• STORED ROWS:

• • • •

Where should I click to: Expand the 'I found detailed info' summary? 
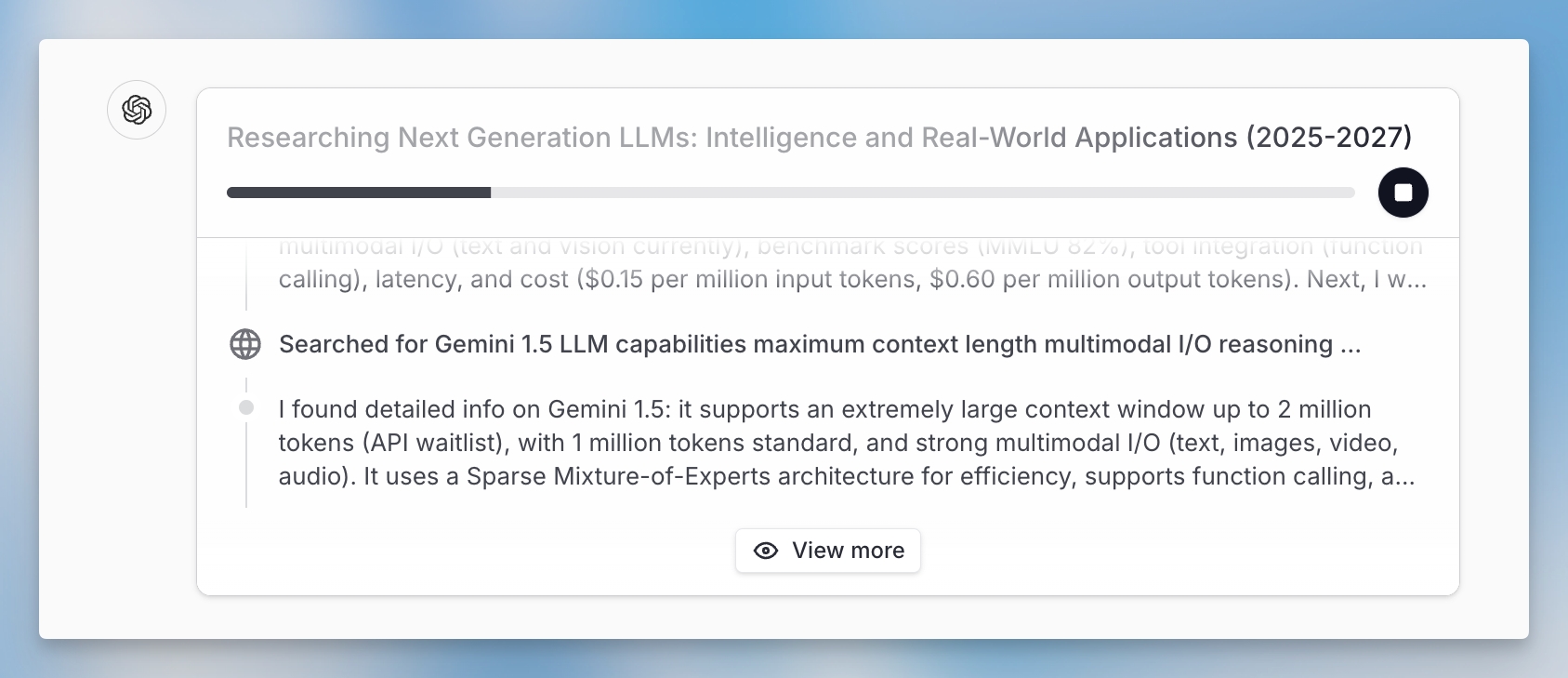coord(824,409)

• • • •

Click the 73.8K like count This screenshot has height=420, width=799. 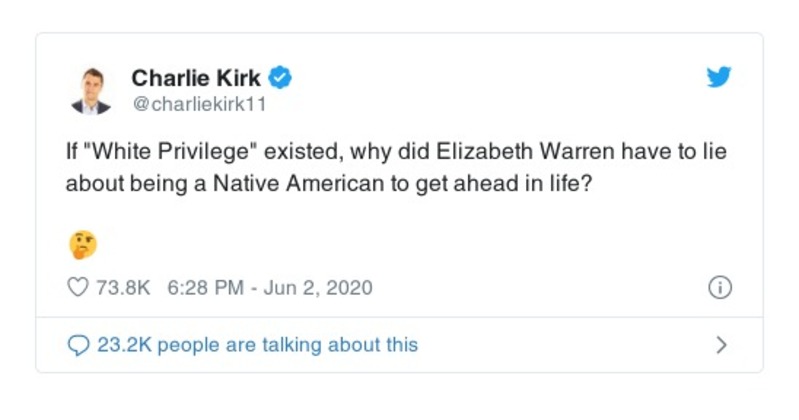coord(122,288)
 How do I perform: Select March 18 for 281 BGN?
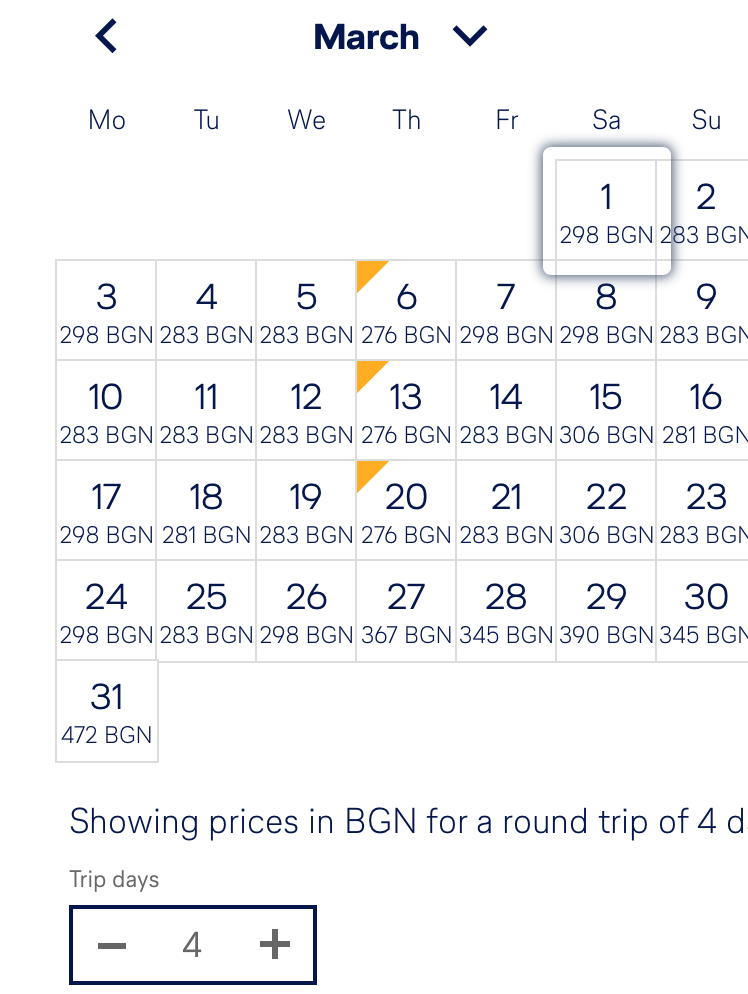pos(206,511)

• • • •

• WRITTEN REQUEST:
Convert the records from the line containing "Where should I" through the line containing "coord(824,409)" into a JSON list of strings, one string per line, with blank lines omitted. Leave the pictures out.

• EXPECTED ANSWER:
[
  "Where should I click to: Expand the 'I found detailed info' summary? ",
  "coord(824,409)"
]